La iluminación en el bar es dura. Blanca y dura. Es una esquina; vidriada, claro. Las puertas están sobre la avenida y la calle, respectivamente. Predominan el verde agua (o el petróleo), el ajedrez del suelo y las mesas con sus sillas correspondientes.
Es hora de cenar, aunque tomo café. En diagonal a mí, donde termina el local, hay un televisor prendido. Saludablemente, pasa desapercibido. Más cerca, una escalera -bastante majestuosa en relación a la facha del lugar- que conduce al segundo piso, asignado también a los baños.
Hay dos mozos y otro hombre detrás del mostrador: todos vestidos de negro. La concurrencia ocupa algo así como la mitad del salón; exactamente veintidós personas.
Se escuchan tintineos de platos, conversaciones cruzadas y ruidos que se escapan de la cocina. El acompañamiento: música que uno sospecharía sacaron de alguna película estadounidense, promediando el final, cuando el héroe está por ganar la batalla imposible.

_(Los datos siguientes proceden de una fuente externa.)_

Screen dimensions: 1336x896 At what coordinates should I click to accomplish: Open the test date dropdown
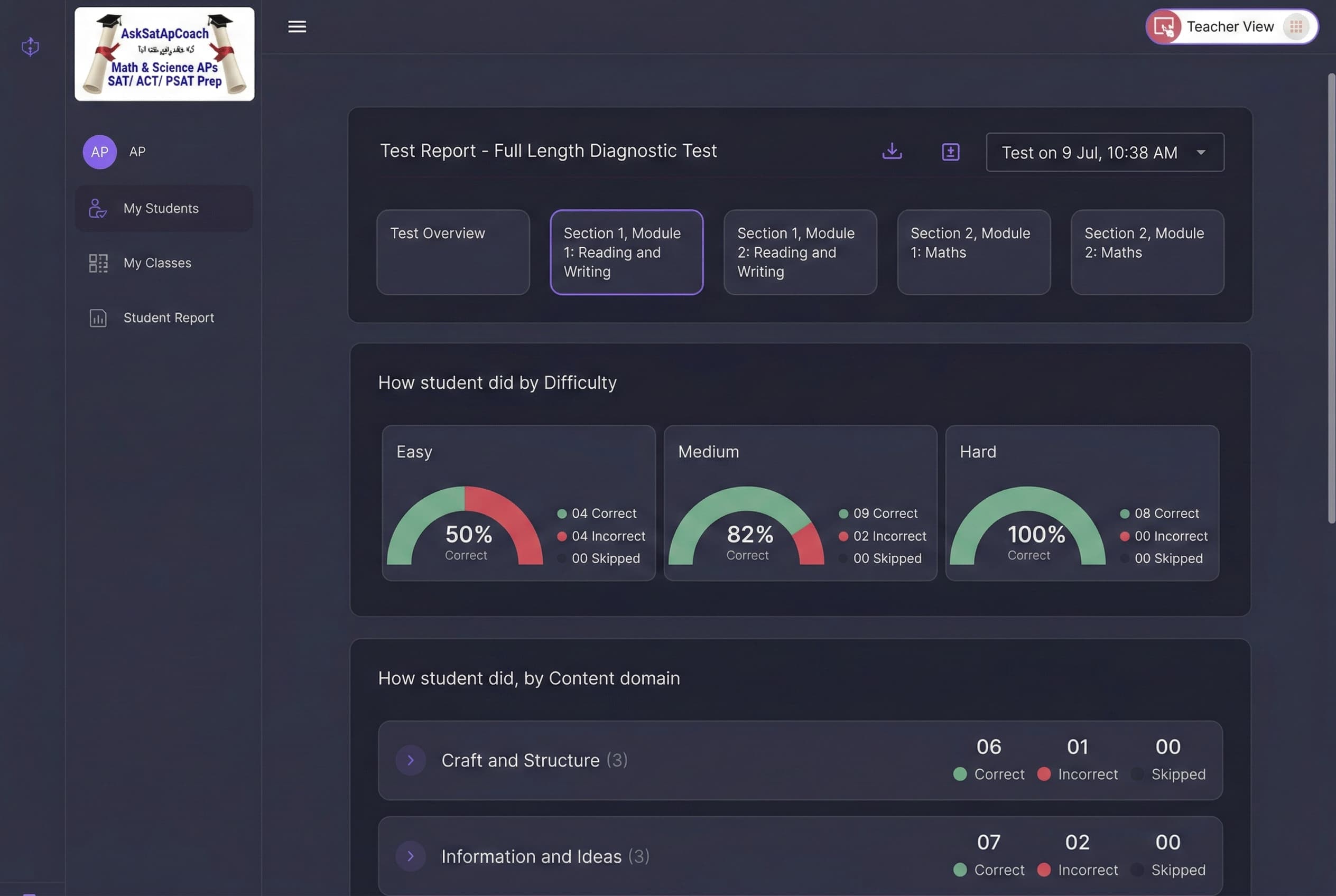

Me pregunto, al levantar la cabeza, si las sillas y las mesas de la vereda no dan el perfil de heladería de barrio. El arbolito, frágil como patriotismo argentino, va cediendo poco a poco ante la ferocidad del viento. Las temperaturas de estos días hacen tiritar, temblar de frío. Por momentos, no parece temperatura de Buenos Aires.
Junto a la ventana, casi contrastando con el paisaje urbano, una pareja. Ella es morocha, tiene una polera abrigada color beige y un abrigo de cuero marrón, que no dan apariencia económica; ella es de tez morena, y no veo el color de sus ojos. Él, a quien tengo de espaldas, es robusto, usa anteojos y viste camisa a cuadros de mangas cortas y un jean común; su camperón negro descansa en el respaldo de su silla. Con una gaseosa light y una copa de vino tinto, esperan la comida. El mozo trae una tentadora panera y algo vistoso para untar. Tiene pinta de paté o similar, pero mi vista no es fuente confiable.
Por la puerta ingresa un nene de siete u ocho años. Lleva rosas; rosas rosas. Se les acerca e intenta venderles una. “Para comprar pan”, susurra. Los comensales se miran; él gira la cabeza y se apoya en la ventana; ella, unta un pan y lo come con los ojos fijos en el pibe. Pasan algunos segundos sin que el nene se mueva del borde de la mesa hasta que el cajero le ordena que se vaya.
Cuando no quedan rastros del mendigo, el hombre y la mujer llaman al mozo, hacen varias consultas y deciden qué cenar en una noche helada como la de hoy.